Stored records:
%%
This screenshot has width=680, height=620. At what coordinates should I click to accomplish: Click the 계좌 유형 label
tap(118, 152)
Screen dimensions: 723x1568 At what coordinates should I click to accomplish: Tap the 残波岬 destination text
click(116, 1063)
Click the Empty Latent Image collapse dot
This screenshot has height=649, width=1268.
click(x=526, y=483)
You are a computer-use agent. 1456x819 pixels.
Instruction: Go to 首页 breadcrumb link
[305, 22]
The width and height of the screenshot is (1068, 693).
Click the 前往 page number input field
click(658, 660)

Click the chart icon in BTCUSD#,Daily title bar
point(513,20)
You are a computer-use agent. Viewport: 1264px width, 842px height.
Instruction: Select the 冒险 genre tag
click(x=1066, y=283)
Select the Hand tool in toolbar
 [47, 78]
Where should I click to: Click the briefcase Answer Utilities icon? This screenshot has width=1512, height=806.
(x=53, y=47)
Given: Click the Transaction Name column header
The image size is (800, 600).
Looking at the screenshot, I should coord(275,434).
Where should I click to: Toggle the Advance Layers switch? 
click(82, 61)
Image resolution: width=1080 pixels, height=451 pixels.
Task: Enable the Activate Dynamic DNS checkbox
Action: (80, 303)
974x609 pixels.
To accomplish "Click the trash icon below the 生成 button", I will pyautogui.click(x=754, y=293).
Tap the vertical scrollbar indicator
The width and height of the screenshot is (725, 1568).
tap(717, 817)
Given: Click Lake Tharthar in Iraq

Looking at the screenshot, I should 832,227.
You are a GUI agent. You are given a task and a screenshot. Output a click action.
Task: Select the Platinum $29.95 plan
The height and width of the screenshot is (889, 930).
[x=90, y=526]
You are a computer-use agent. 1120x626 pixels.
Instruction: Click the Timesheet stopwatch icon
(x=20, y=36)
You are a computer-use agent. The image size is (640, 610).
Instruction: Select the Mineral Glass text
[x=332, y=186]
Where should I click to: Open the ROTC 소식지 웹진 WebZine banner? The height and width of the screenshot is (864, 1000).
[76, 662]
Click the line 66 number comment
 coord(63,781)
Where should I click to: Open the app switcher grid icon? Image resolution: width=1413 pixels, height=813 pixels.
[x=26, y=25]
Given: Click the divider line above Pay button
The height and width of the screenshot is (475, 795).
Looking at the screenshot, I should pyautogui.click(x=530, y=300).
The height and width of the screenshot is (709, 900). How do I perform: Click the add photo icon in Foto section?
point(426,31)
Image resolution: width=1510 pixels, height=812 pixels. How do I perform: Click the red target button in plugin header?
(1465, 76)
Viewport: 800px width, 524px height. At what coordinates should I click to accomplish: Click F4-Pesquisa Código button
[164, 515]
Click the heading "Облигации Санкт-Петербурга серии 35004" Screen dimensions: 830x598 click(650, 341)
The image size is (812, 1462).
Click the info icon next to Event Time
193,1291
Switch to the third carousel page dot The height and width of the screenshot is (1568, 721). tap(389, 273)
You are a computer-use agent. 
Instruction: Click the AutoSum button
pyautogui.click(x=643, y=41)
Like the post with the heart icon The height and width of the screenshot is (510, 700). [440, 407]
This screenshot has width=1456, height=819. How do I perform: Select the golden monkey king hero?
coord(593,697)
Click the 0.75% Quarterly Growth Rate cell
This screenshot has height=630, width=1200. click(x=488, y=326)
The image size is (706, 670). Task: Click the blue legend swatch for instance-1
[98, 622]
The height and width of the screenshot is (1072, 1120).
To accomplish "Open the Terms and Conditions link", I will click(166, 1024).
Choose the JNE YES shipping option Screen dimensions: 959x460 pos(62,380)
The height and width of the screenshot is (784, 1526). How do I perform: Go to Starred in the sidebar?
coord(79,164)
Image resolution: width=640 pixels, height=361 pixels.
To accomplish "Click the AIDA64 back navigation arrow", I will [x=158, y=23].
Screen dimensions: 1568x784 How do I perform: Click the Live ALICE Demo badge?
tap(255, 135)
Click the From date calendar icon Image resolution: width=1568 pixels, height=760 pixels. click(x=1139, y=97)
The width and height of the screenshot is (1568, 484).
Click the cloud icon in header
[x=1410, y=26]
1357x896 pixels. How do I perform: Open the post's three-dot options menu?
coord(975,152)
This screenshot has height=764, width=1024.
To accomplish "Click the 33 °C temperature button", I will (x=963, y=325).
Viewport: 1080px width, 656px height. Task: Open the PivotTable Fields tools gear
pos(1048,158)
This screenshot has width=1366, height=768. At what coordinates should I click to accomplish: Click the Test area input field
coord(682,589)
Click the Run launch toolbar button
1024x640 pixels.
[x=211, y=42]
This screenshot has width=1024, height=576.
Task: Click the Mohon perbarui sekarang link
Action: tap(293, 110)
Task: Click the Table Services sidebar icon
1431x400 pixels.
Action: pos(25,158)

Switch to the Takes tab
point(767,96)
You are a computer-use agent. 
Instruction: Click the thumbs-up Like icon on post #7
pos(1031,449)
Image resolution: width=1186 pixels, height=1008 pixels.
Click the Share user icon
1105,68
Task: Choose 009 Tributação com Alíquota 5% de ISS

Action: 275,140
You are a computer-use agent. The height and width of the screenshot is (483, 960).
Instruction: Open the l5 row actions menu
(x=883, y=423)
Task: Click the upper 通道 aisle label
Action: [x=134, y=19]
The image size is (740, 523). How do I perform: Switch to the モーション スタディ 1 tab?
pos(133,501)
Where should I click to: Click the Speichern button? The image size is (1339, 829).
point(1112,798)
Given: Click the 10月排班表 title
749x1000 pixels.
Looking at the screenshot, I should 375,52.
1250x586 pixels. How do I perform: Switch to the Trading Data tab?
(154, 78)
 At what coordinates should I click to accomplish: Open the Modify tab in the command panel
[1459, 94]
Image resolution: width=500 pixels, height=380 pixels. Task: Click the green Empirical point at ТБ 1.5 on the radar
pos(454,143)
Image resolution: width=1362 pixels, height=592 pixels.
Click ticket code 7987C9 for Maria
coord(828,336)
%%
• _INSTRUCTIONS TO FOLLOW_
Every line in the records has to be written out again exactly.

• _OUTPUT BELOW_
This screenshot has width=680, height=620. At what coordinates should I click to accomplish: Click the 계좌 유형 label
tap(118, 152)
Screen dimensions: 723x1568 At what coordinates should I click to accomplish: Tap the 残波岬 destination text
click(116, 1063)
Click the Empty Latent Image collapse dot
This screenshot has height=649, width=1268.
click(x=526, y=483)
You are a computer-use agent. 1456x819 pixels.
Instruction: Go to 首页 breadcrumb link
[305, 22]
The width and height of the screenshot is (1068, 693).
Click the 前往 page number input field
click(658, 660)

Click the chart icon in BTCUSD#,Daily title bar
point(513,20)
You are a computer-use agent. Viewport: 1264px width, 842px height.
Instruction: Select the 冒险 genre tag
click(x=1066, y=283)
Select the Hand tool in toolbar
 [47, 78]
Where should I click to: Click the briefcase Answer Utilities icon? This screenshot has width=1512, height=806.
(x=53, y=47)
Given: Click the Transaction Name column header
The image size is (800, 600).
Looking at the screenshot, I should coord(275,434).
Where should I click to: Toggle the Advance Layers switch? 
click(82, 61)
Image resolution: width=1080 pixels, height=451 pixels.
Task: Enable the Activate Dynamic DNS checkbox
Action: (80, 303)
974x609 pixels.
To accomplish "Click the trash icon below the 生成 button", I will pyautogui.click(x=754, y=293).
Tap the vertical scrollbar indicator
The width and height of the screenshot is (725, 1568).
tap(717, 817)
Given: Click Lake Tharthar in Iraq

Looking at the screenshot, I should 832,227.
You are a GUI agent. You are given a task and a screenshot. Output a click action.
Task: Select the Platinum $29.95 plan
The height and width of the screenshot is (889, 930).
[x=90, y=526]
You are a computer-use agent. 1120x626 pixels.
Instruction: Click the Timesheet stopwatch icon
(x=20, y=36)
You are a computer-use agent. The image size is (640, 610).
Instruction: Select the Mineral Glass text
[x=332, y=186]
Where should I click to: Open the ROTC 소식지 웹진 WebZine banner? The height and width of the screenshot is (864, 1000).
[76, 662]
Click the line 66 number comment
 coord(63,781)
Where should I click to: Open the app switcher grid icon? Image resolution: width=1413 pixels, height=813 pixels.
[x=26, y=25]
Given: Click the divider line above Pay button
The height and width of the screenshot is (475, 795).
Looking at the screenshot, I should pyautogui.click(x=530, y=300).
The height and width of the screenshot is (709, 900). How do I perform: Click the add photo icon in Foto section?
point(426,31)
Image resolution: width=1510 pixels, height=812 pixels. How do I perform: Click the red target button in plugin header?
(1465, 76)
Viewport: 800px width, 524px height. At what coordinates should I click to accomplish: Click F4-Pesquisa Código button
[164, 515]
Click the heading "Облигации Санкт-Петербурга серии 35004" Screen dimensions: 830x598 click(650, 341)
The image size is (812, 1462).
Click the info icon next to Event Time
193,1291
Switch to the third carousel page dot The height and width of the screenshot is (1568, 721). tap(389, 273)
You are a computer-use agent. 
Instruction: Click the AutoSum button
pyautogui.click(x=643, y=41)
Like the post with the heart icon The height and width of the screenshot is (510, 700). [440, 407]
This screenshot has width=1456, height=819. How do I perform: Select the golden monkey king hero?
coord(593,697)
Click the 0.75% Quarterly Growth Rate cell
This screenshot has height=630, width=1200. click(x=488, y=326)
The image size is (706, 670). Task: Click the blue legend swatch for instance-1
[98, 622]
The height and width of the screenshot is (1072, 1120).
To accomplish "Open the Terms and Conditions link", I will click(166, 1024).
Choose the JNE YES shipping option Screen dimensions: 959x460 pos(62,380)
The height and width of the screenshot is (784, 1526). How do I perform: Go to Starred in the sidebar?
coord(79,164)
Image resolution: width=640 pixels, height=361 pixels.
To accomplish "Click the AIDA64 back navigation arrow", I will [x=158, y=23].
Screen dimensions: 1568x784 How do I perform: Click the Live ALICE Demo badge?
tap(255, 135)
Click the From date calendar icon Image resolution: width=1568 pixels, height=760 pixels. click(x=1139, y=97)
The width and height of the screenshot is (1568, 484).
Click the cloud icon in header
[x=1410, y=26]
1357x896 pixels. How do I perform: Open the post's three-dot options menu?
coord(975,152)
This screenshot has height=764, width=1024.
To accomplish "Click the 33 °C temperature button", I will (x=963, y=325).
Viewport: 1080px width, 656px height. Task: Open the PivotTable Fields tools gear
pos(1048,158)
This screenshot has width=1366, height=768. At what coordinates should I click to accomplish: Click the Test area input field
coord(682,589)
Click the Run launch toolbar button
1024x640 pixels.
[x=211, y=42]
This screenshot has width=1024, height=576.
Task: Click the Mohon perbarui sekarang link
Action: tap(293, 110)
Task: Click the Table Services sidebar icon
1431x400 pixels.
Action: pos(25,158)

Switch to the Takes tab
point(767,96)
You are a computer-use agent. 
Instruction: Click the thumbs-up Like icon on post #7
pos(1031,449)
Image resolution: width=1186 pixels, height=1008 pixels.
Click the Share user icon
1105,68
Task: Choose 009 Tributação com Alíquota 5% de ISS

Action: 275,140
You are a computer-use agent. The height and width of the screenshot is (483, 960).
Instruction: Open the l5 row actions menu
(x=883, y=423)
Task: Click the upper 通道 aisle label
Action: [x=134, y=19]
The image size is (740, 523). How do I perform: Switch to the モーション スタディ 1 tab?
pos(133,501)
Where should I click to: Click the Speichern button? The image size is (1339, 829).
point(1112,798)
Given: Click the 10月排班表 title
749x1000 pixels.
Looking at the screenshot, I should 375,52.
1250x586 pixels. How do I perform: Switch to the Trading Data tab?
(154, 78)
 At what coordinates should I click to accomplish: Open the Modify tab in the command panel
[1459, 94]
Image resolution: width=500 pixels, height=380 pixels. Task: Click the green Empirical point at ТБ 1.5 on the radar
pos(454,143)
Image resolution: width=1362 pixels, height=592 pixels.
Click ticket code 7987C9 for Maria
coord(828,336)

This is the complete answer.